When Mrs. Mortomley was sufficiently recovered to endure the fatigue of travelling, the doctors recommended her to leave London and remain for some time at a quiet watering-place on the East coast. Near that particular town resided some relatives of the Trebassons, and to them Mrs. Werner wrote, asking them to call on her friend.
That proved the turning point in Dolly's life, and she took, as generally proves the case, the wrong road. With what anguish of spirit, over what weary and stony paths, through what hedges set thick with thorns, she retraced her steps, it is part of the purpose of this story to show. As matters then stood, she simply went along winding lanes bordered with flowers, festooned by roses, the sun shining over-head, the birds singing all around; went on, unthinking of evil, happier than she had ever been before; satisfied, because at last she had found her vocation.
To enjoy herself—that was the object for which she was created. If she did not say this in so many words, she felt it, felt it like a blessing each night as she laid her head on her pillow—her poor foolish little head which was not strong enough to bear the excitement of the new and strange life suddenly opened before her.
She was young—she was recovering from dangerous illness; she was, notwithstanding her feeble health, bright and gay and sun-shiny. She had plenty of money, for her husband grudged her nothing his love could supply; she was interesting and fresh, and new, and naïve, and she was the dearest friend Leonora Trebasson ever had; what wonder therefore that the people amongst whom she was thrown fussed over, and petted and flattered, and humoured her, till they taught Dolly wherein her power and her genius lay; so that when Mrs. Mortomley returned home she took with her graces previously undeveloped, and left behind the virtue of unconsciousness and the mantle of personal humility which had hitherto clothed her.
Up to that time Dolly had not thought much of herself. Now she was as one possessed of a beautiful face, who having seen her own reflection for the first time can never forget the impression it produced upon her.
In her own country and amongst her own people, Dolly had been no prophet. Rather she had been regarded as a nonentity, and the little world of Dassell wondered at Mr. Mortomley's choice. Amongst strangers Dolly had spread her wings and tried her strength. She felt in the position of a usually silent man, considered by his friends rather stupid than otherwise, who in a fresh place and under unwonted circumstances opens his mouth and gives utterance to words he knew not previously were his to command.
Yes, Dolly would never be humble again.

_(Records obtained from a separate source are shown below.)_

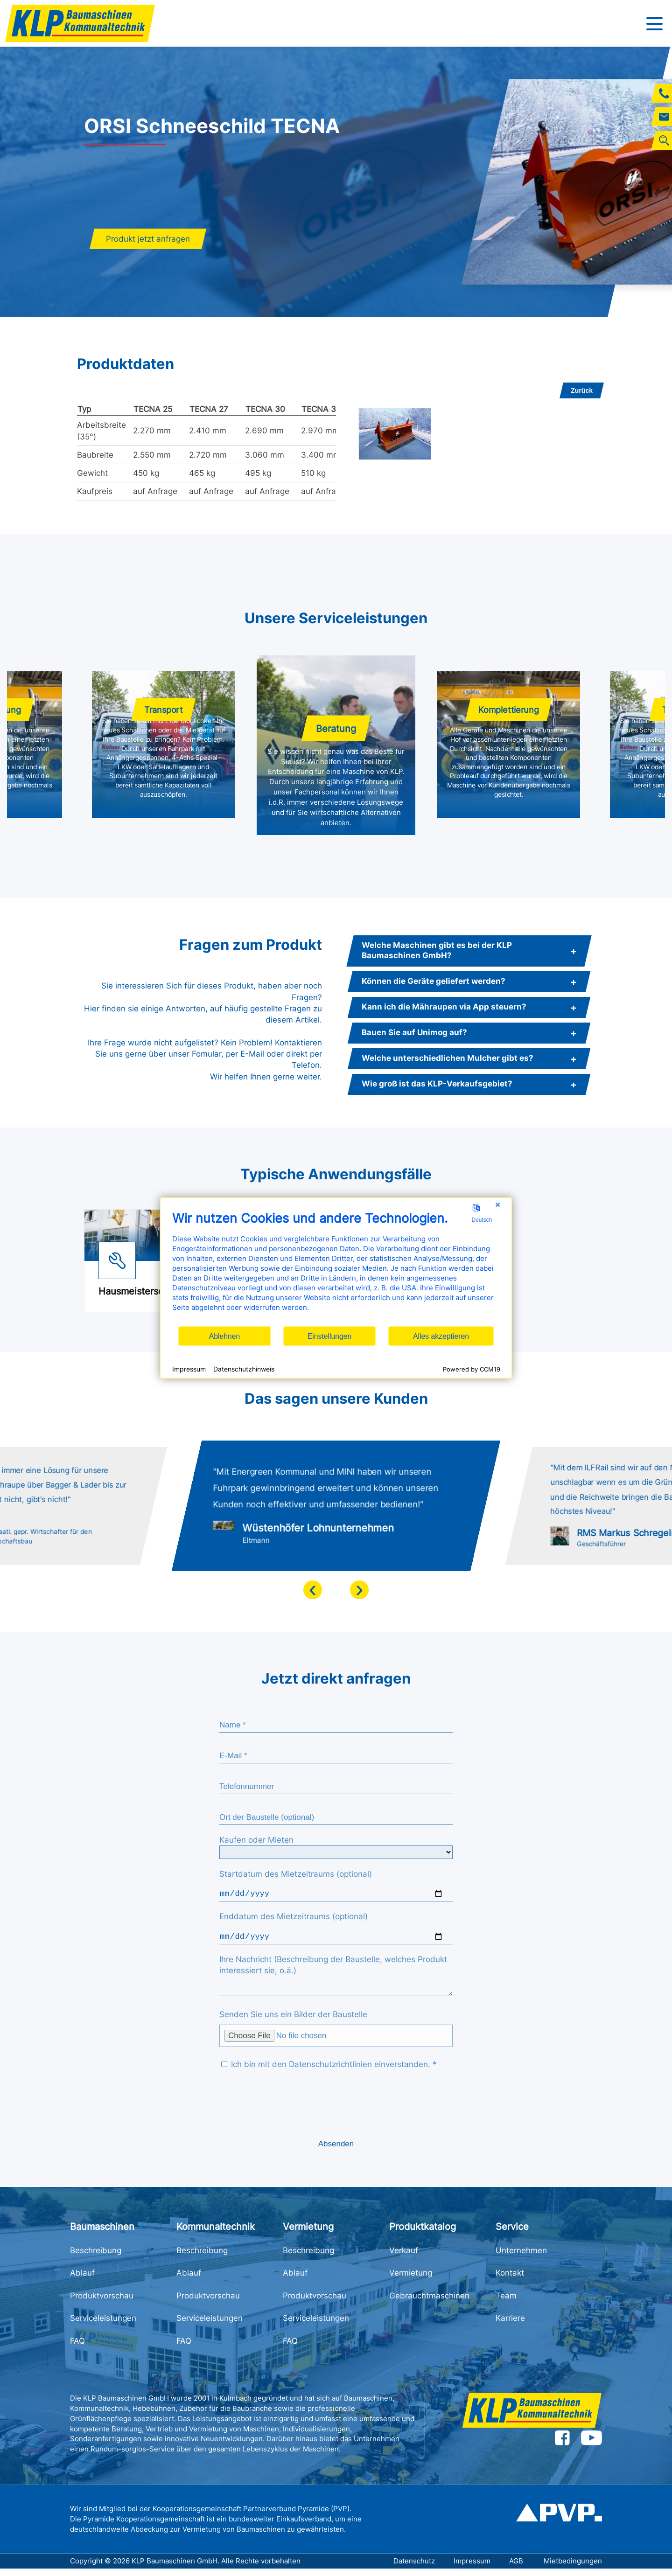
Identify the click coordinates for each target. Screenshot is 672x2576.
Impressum (472, 2568)
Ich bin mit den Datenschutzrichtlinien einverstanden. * (329, 2071)
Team (506, 2303)
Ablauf (82, 2280)
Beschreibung (95, 2258)
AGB (517, 2568)
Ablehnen (224, 1336)
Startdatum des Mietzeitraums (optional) (295, 1874)
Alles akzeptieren (441, 1336)
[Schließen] (498, 1205)
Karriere (510, 2325)
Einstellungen (330, 1336)
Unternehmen (521, 2258)
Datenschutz (414, 2568)
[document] (336, 1268)
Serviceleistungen (103, 2325)
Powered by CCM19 (471, 1369)
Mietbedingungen (573, 2568)
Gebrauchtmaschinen (429, 2303)
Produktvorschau (101, 2303)
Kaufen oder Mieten (256, 1840)
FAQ (77, 2348)
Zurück (582, 390)
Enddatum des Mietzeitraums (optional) (293, 1918)
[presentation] (312, 1589)
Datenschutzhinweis (243, 1368)
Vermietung (410, 2280)
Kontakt (510, 2280)
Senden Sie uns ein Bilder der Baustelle (293, 2021)
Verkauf (403, 2258)
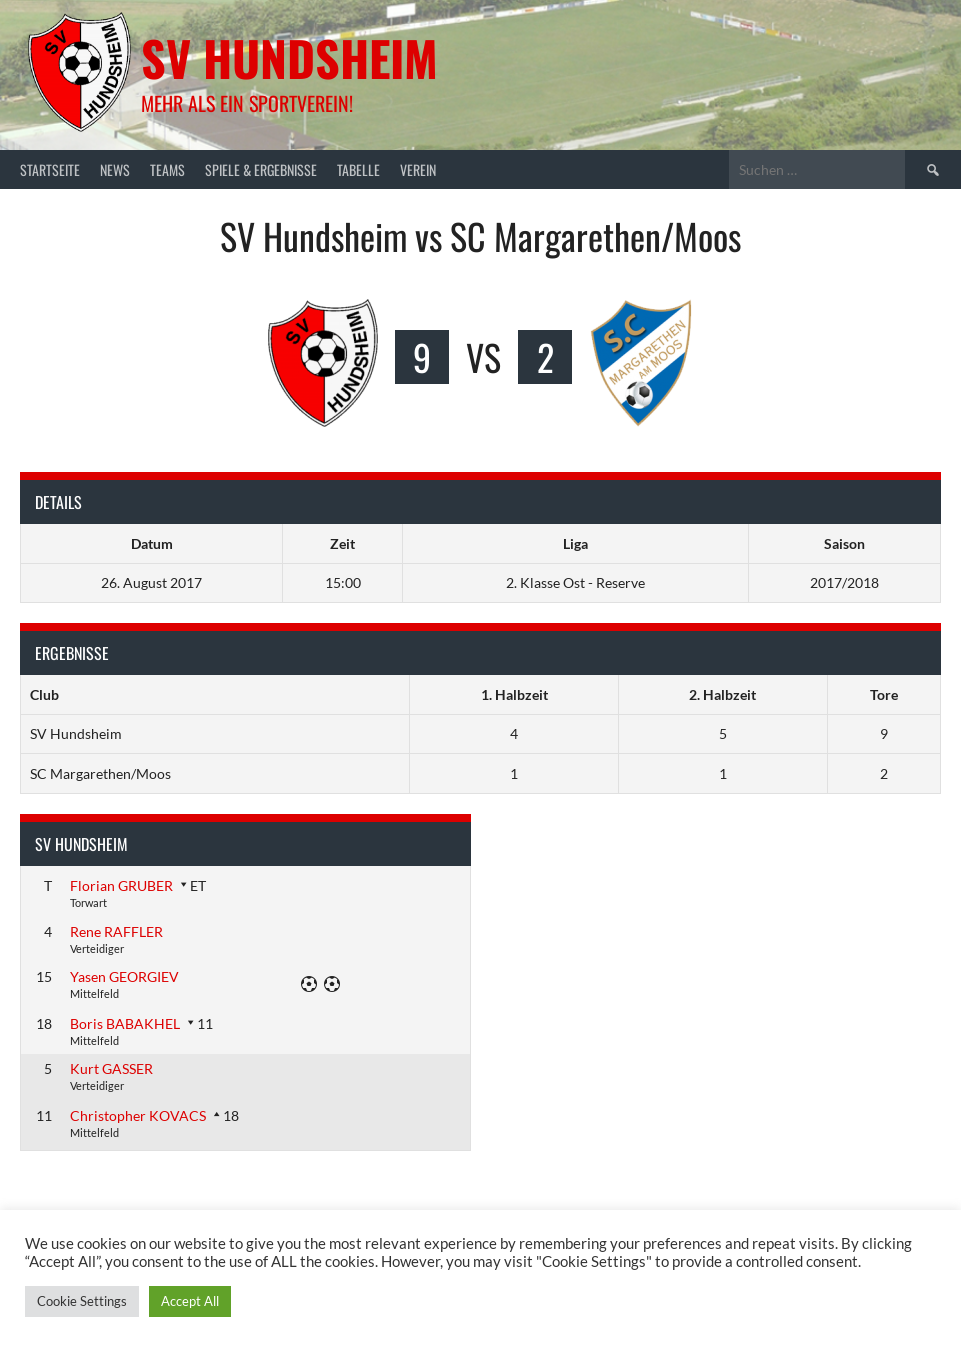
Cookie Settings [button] (82, 1301)
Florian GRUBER (121, 885)
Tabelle (358, 169)
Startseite (50, 169)
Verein (418, 169)
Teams (167, 169)
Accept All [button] (190, 1301)
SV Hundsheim (289, 57)
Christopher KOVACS (138, 1115)
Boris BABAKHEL (125, 1023)
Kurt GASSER (111, 1068)
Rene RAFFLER (116, 931)
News (115, 169)
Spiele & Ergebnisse (261, 169)
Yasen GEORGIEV (124, 976)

She had lost that attraction, and through all the years to follow, the years filled with happiness and sorrow, exaltation and abasement, she never recovered it.
There are plants of a rare sweetness which die more surely from excess of sunshine than from the severity of frost; common plants, yet that we miss from the borders set round and about our homes with a heart-ache we never feel when a more flaunting flower fails to make its appearance; and just such a tender blossom, just such a healing herb, died that summer in the garden of Dolly's nature.
And she only nineteen! Well-a-day, the plant had not perhaps had time to strike its roots very deep, and the soil was certainly uncongenial. At all events its place knew it no more, and something of sweetness and softness departed with it.
But it was only a very keen and close observer who could have detected all this; for other flowers sprang up and made a great show where that had been—graces of manner, inflections of voice, thoughtfulness for others, which if acquired seemed none the less charming on that account, a desire to please and be pleased, which exercised itself on rich and poor alike—these things and the sunshine of old which she still carried with her, made Dolly seem a very exceptional woman in the bright years which were still to come.